A conquista foi detalhada em comunicado oficial da Petrobras, que ressalta a importância de tais marcos para a empresa e para o país. Conforme informação divulgada pela Petrobras, a diretora de Engenharia, Tecnologia e Inovação da Petrobras, Renata Baruzzi, destacou que “cada unidade que atinge o patamar máximo de produção previsto em projeto, além de contribuir para o resultado da empresa, confirma a superação de grandes desafios técnicos e o acerto das estratégias adotadas”.

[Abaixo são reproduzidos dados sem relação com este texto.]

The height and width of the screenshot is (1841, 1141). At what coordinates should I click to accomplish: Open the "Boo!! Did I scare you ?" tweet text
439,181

Campo de Mero: Um Gigante no Pré-Sal Brasileiro
Localizado a 180 km da costa do Rio de Janeiro, o Campo de Mero se consolida como o terceiro maior produtor de petróleo e gás do Brasil. Ele se junta a outros campos igualmente importantes na Bacia de Santos, como Búzios e Tupi, demonstrando a riqueza do pré-sal brasileiro.
Este campo é classificado como de águas ultraprofundas, com a exploração ocorrendo a uma profundidade impressionante de 2,1 mil metros. A complexidade e a escala da operação exigem tecnologia de ponta e expertise para garantir a segurança e a eficiência.

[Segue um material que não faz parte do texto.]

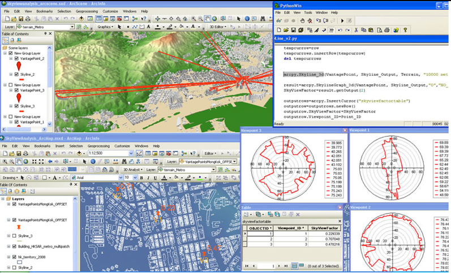Click the Save icon in ArcScene toolbar
451x273 pixels.
pyautogui.click(x=21, y=19)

O Papel dos Navios-Plataforma (FPSO)
Os navios-plataforma, conhecidos tecnicamente como FPSO (Floating Production Storage and Offloading), são essenciais para a exploração em alto-mar. Essas unidades multifuncionais são responsáveis por extrair, processar, armazenar e escoar a produção de petróleo e gás diretamente de um poço.

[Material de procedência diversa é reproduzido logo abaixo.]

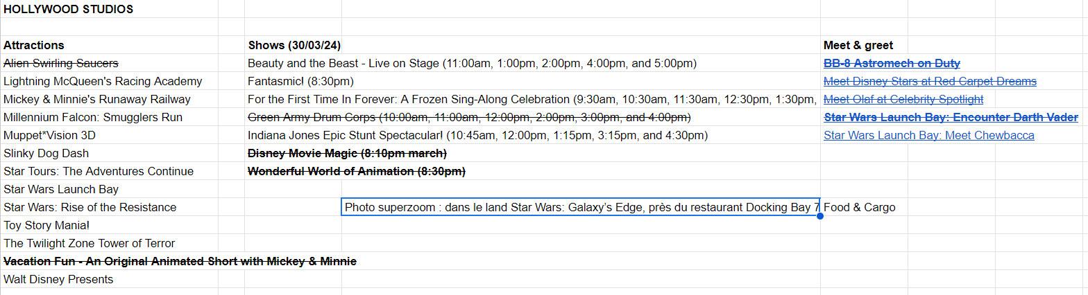
Task: Select the Indiana Jones Epic Stunt Spectacular cell
Action: coord(478,136)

O Alexandre de Gusmão é um exemplo da moderna frota de FPSOs que a Petrobras opera. Sua capacidade de atingir o pico de produção é um testemunho da engenharia e da operação eficazes.
Resultados e Perspectivas Futuras
O sucesso do Alexandre de Gusmão em atingir sua produção máxima reflete um planejamento estratégico bem-sucedido e a execução impecável de operações complexas. A diretora de Exploração e Produção da Petrobras, Sylvia Anjos, comentou sobre o desempenho do campo:
“O topo da unidade mostra que seguimos uma trajetória firme de aumento da eficiência operacional dos nossos ativos”, analisa. Ela acrescentou que o ativo de Mero teve uma produção média de cerca de 740 mil barris de petróleo por dia (mbpd) no segundo trimestre de 2026, ainda sem o pico do Alexandre de Gusmão.
Além do Alexandre de Gusmão, o Campo de Mero conta com a operação de outros importantes navios-plataforma, como o Pioneiro de Libra, Guanabara, Sepetiba e Marechal Duque de Caxias. A sinergia entre essas unidades e a contínua otimização de suas performances são cruciais para manter o Brasil como um player relevante no cenário energético global, especialmente com a exploração do pré-sal.
A Importância do Pré-Sal para o Brasil
O pré-sal continua sendo a grande fronteira de exploração e produção de petróleo e gás do Brasil. A capacidade de extrair recursos em águas profundas e ultraprofundas, como no Campo de Mero, garante não apenas o abastecimento energético do país, mas também representa uma fonte significativa de receita e desenvolvimento tecnológico.
O recorde estabelecido pelo Alexandre de Gusmão é uma clara demonstração da capacidade da Petrobras de superar desafios técnicos e de engenharia, consolidando sua posição como uma das líderes mundiais em exploração e produção offshore.